1.1 Concepts and technical background

To help understand this thesis a few concepts in context with the research are explained, their relation to each other and a technical background on where they come to place.

Visitor A visitor is a person or a program that uses a computer, tablet, phone etc. to view or visit a (web)page that is requested over the Internet from a (web)server. When we talk of a program as a visitor we refer to it as a bot.

Bot A computerized non human visitor. These bots are for example used to index websites for search engines or to find security vulnerabilities to steal visitor data.

Resource Resources can be pages, images, styling scripts, etc.

Request A request is the action where the visitor opens a (web)page via for example a web browser. For this research we consider request as a subset of resources. Only script requests count as “a request”.

Processing queue When a request reaches the web server it is placed in the processing queue to await processing.

Visit When a visitor request a page, this is seen as a visit to that page.

Traffic Traffic is the amount of requests that reach the server per time unit.

(Rate A rate is how many times an event happens per time unit. For example the request rate is the number of requests that reach the server per time unit. This also works for “page rate”, where it defines how many pages could be processed per time unit.

Bandwidth The bandwidth defines how much bytes/bits can be transferred

per time unit. This is mostly expressed in Mbps (Mega bits per second)

or Gbps (Giga bits per second).

(9)

DDoS attack A Distributed Denial of Service (DDoS) attack is a malicious attempt by an attacker to overload a server. This is done by using multiple devices to continuously request resources from one server till it cannot handle the requests anymore.

Trace A trace is a chronological list of pages the visitor has requested. There is one trace per visit per visitor. Traces consist purely out of the visited pages and additional resources such as images are excluded. Traces will be discussed in more detail in section 2.3.2.

(Web)page A (web)page consist of HTML code, which can be seen as a recipe containing all the ingredients to build the page, such as the images, styling and functional scripts.

(Web)site A (web)site is a collection of pages connected via links. Websites are visited over the Internet by requesting pages from a (web)server.
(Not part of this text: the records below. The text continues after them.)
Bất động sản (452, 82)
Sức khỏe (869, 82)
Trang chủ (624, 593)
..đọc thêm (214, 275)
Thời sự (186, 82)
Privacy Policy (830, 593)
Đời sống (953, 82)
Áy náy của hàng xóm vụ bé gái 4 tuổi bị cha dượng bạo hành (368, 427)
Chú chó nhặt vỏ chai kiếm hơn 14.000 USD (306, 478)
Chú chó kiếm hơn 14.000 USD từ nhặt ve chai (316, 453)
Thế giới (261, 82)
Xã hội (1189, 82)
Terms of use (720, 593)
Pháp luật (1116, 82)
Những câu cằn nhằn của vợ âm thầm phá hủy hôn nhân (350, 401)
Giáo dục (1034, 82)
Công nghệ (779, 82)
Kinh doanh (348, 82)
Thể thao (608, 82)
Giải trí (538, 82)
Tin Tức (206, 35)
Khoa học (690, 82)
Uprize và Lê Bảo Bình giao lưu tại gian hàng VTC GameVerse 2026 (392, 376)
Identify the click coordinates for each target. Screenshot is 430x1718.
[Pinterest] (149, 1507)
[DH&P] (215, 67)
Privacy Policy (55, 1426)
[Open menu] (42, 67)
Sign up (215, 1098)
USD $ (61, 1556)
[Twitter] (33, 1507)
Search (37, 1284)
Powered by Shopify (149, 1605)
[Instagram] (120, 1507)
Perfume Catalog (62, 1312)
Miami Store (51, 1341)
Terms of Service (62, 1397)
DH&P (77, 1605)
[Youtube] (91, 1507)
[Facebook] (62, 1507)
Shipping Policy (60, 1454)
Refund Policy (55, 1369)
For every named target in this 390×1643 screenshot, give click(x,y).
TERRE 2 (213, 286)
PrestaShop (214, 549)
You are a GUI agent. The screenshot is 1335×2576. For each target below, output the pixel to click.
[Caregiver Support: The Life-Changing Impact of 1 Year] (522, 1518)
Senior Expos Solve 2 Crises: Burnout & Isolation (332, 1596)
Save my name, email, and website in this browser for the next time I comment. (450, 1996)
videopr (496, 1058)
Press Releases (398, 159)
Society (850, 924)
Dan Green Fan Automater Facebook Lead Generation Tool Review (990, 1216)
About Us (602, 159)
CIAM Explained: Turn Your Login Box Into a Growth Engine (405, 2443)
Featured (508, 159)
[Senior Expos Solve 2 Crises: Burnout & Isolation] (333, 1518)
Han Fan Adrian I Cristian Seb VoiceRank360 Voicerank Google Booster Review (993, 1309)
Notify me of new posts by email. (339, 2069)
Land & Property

(Web)server In the case of this research the (web)server is a physical computer placed in a server park in Amsterdam. This server uses PHP to process data from the database into HTML pages which are transported via HTTP using Apache.

HTML HyperText Markup Language is a markup language for web browsers that defines which content should be displayed and how.

PHP PHP [10] Hypertext Preprocessor --> Personal Home Page Hypertext Preprocessor is a scripting language that uses code to generate HTML pages. PHP can do more than generating HTML but that is not relevant for this thesis.

HTTP HyperText Transfer Protocol [8] is a protocol to transfer data over the Internet.

Apache Apache [9] is software that processes request. For example Apache can fetch images/files or requests PHP to process a page to deliver this to the visitor.

Database A database is a medium that can store and make easily accessible large quantities of data.

(Server)load The (server)load determines how occupied a server is. For ex- ample a 90% load means the server has only 10% capacity available to process new requests. With higher rates/multiple requests at a time the load will increase. The maximum load is determined by the bottleneck of the server. Section 2.4 goes more into depth on this.

Campaigns, ad campaigns or advertisement campaigns Campaigns, ad

campaigns or advertisement campaigns are planned strategies to draw

visitors to a certain page via links in search results, banners on webpages,

articles on social media and such.

(10)

Figure 1.1: Concepts visualized

Ripple effect When a page is visited, there is a big chance more pages on the same website will be visited as well. We call this the ripple effect.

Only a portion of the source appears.